---- Data section
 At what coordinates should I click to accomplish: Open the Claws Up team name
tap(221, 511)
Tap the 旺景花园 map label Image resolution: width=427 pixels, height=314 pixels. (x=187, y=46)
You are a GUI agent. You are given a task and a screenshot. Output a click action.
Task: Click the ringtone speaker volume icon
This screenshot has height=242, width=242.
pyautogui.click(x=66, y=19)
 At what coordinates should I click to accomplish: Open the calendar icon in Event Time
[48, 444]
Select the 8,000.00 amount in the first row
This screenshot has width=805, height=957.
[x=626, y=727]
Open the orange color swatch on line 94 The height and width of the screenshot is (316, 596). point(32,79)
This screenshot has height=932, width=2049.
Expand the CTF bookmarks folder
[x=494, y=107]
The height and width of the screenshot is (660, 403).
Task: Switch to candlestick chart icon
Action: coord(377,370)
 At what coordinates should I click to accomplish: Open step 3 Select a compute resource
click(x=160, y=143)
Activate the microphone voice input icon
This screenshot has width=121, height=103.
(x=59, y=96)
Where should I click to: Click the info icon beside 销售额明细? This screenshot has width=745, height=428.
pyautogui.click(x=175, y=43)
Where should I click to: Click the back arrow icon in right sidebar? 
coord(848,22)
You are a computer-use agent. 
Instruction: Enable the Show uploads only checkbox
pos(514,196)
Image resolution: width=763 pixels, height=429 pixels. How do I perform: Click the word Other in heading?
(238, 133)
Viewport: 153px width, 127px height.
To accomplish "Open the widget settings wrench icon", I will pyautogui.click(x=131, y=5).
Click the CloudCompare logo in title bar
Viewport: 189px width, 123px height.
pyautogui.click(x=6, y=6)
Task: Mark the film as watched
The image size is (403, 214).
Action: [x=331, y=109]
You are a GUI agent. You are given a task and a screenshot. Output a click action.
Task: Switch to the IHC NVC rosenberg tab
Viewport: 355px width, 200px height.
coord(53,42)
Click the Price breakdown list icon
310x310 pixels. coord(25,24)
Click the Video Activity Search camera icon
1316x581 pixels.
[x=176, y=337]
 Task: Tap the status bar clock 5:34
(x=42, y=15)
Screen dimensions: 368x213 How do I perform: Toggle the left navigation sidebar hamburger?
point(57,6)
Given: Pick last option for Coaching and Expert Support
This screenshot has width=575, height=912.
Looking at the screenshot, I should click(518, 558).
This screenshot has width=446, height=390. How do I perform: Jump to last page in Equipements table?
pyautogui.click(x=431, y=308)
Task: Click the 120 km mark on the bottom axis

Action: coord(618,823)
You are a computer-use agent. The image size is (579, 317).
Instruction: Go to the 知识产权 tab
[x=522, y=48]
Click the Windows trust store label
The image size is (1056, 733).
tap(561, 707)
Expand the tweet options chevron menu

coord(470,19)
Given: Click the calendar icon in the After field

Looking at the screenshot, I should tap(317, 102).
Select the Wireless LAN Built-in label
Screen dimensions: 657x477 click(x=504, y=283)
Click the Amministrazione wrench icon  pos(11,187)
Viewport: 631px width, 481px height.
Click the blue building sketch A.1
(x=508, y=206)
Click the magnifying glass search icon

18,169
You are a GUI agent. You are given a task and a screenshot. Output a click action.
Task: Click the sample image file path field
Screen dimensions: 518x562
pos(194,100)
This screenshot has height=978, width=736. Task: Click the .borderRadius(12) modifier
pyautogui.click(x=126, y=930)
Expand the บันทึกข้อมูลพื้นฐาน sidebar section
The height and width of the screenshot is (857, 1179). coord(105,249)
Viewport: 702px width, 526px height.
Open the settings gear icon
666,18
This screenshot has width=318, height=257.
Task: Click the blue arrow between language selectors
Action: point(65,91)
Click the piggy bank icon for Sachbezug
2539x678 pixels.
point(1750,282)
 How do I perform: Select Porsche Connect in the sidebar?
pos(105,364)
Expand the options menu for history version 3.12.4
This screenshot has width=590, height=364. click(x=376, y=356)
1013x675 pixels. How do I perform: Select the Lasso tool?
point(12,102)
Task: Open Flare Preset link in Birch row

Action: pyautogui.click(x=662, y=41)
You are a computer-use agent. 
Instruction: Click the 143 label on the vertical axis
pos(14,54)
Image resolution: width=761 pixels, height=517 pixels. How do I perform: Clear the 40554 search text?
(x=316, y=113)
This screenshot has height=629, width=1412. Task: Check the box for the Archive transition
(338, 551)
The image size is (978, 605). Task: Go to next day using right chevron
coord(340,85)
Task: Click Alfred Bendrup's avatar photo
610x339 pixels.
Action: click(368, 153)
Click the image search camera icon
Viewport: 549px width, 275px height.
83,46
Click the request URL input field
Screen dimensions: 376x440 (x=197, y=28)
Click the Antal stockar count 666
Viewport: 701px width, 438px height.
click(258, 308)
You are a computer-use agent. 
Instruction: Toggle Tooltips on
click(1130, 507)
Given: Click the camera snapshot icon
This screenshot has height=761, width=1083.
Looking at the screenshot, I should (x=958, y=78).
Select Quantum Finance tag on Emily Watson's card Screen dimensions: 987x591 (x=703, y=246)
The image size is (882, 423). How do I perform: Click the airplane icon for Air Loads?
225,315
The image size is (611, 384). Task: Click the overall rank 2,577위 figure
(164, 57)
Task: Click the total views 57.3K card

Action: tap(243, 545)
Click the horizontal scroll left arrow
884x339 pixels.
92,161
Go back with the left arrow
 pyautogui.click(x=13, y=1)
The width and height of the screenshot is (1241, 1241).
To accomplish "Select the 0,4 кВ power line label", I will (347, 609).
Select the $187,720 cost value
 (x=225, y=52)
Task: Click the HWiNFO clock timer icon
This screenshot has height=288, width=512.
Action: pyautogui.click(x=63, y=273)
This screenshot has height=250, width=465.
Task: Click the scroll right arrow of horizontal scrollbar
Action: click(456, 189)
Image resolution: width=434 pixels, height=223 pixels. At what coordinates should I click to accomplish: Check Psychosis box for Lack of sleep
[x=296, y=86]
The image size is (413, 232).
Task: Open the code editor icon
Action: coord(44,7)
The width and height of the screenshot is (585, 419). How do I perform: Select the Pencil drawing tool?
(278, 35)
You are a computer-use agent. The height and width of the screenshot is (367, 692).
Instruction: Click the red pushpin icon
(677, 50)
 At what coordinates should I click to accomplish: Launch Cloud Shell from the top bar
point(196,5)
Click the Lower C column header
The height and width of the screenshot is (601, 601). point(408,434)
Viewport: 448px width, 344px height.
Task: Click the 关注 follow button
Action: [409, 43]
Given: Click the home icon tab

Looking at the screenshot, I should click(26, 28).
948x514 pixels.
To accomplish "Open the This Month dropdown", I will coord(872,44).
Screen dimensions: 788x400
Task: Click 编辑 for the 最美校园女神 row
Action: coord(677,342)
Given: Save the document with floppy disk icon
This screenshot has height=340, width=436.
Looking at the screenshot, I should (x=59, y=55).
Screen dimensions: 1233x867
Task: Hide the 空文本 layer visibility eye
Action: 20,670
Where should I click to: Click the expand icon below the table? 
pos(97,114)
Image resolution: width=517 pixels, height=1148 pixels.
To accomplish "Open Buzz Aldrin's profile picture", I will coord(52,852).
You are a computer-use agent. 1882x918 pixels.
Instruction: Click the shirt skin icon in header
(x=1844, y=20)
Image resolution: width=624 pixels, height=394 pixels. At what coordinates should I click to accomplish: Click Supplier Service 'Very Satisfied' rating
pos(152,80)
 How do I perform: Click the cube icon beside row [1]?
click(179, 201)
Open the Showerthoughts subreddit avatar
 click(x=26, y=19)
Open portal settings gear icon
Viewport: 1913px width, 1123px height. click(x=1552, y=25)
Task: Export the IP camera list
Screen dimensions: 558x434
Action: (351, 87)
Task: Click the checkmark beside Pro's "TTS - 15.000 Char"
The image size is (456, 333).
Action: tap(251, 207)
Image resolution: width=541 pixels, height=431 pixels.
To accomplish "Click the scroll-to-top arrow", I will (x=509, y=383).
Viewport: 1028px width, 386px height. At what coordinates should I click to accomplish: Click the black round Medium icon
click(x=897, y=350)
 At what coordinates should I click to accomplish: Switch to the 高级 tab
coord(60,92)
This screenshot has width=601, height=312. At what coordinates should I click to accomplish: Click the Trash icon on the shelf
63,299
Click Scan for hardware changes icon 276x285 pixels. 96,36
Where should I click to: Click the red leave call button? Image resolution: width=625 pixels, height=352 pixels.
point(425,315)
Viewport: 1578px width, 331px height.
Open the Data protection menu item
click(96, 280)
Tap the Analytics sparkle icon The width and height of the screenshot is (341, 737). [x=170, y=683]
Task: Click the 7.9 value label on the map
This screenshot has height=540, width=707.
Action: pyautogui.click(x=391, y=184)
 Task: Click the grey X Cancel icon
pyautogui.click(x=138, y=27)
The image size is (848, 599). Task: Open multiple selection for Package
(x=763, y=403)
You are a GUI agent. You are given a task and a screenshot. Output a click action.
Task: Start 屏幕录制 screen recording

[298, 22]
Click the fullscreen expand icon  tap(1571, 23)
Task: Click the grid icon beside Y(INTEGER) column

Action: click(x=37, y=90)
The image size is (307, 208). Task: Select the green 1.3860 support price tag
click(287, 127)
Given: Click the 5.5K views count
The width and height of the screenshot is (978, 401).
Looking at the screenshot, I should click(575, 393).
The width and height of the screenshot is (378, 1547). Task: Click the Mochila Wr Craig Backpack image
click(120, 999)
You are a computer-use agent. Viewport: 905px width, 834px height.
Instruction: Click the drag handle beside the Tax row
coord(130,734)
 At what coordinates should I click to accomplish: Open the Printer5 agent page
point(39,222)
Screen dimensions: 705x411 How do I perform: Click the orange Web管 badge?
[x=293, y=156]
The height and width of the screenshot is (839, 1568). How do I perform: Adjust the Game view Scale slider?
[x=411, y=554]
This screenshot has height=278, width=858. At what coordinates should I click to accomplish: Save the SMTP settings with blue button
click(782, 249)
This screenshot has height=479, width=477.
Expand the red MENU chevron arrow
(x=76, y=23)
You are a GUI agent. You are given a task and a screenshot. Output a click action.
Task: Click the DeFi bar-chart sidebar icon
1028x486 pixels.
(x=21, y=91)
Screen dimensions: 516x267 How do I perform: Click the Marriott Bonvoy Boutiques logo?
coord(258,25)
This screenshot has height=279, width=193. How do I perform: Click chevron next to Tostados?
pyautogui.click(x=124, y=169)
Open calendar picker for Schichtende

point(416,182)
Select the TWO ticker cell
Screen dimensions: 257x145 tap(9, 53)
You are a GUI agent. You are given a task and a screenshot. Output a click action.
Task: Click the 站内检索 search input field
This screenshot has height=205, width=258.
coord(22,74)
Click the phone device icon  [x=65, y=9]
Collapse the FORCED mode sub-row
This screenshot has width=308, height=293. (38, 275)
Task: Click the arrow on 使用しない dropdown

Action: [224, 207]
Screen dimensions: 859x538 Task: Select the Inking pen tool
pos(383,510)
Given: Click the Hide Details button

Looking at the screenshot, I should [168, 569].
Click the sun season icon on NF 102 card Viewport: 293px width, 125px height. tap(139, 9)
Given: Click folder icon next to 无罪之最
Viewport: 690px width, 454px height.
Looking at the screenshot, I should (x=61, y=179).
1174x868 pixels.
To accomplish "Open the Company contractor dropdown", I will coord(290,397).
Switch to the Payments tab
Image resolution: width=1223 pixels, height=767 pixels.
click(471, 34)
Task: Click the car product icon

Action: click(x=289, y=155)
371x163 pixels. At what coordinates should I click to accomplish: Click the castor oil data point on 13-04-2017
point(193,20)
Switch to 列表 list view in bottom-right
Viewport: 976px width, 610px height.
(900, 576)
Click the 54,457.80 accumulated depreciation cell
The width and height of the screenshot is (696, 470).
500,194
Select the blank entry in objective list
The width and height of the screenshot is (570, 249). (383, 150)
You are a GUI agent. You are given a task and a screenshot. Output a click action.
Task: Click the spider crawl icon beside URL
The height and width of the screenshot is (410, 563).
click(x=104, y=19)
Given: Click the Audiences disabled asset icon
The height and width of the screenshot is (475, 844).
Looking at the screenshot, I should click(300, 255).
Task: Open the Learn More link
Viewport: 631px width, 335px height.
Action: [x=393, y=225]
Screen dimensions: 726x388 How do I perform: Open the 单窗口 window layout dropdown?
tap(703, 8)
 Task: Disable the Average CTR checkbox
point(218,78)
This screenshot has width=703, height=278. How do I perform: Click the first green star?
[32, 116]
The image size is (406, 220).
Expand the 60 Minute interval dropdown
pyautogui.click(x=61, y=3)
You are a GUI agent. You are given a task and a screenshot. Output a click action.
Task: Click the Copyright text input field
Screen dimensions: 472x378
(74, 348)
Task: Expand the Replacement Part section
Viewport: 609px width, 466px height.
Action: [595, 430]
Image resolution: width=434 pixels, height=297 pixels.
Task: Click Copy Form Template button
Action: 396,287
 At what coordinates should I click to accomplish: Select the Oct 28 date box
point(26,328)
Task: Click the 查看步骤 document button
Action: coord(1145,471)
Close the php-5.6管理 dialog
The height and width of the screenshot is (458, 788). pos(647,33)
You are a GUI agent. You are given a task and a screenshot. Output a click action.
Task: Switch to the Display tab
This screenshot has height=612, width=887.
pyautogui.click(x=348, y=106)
--------
Action item —
How many of the lines above contain the word "computer"? Only the number should be given.

Completed exercise —
7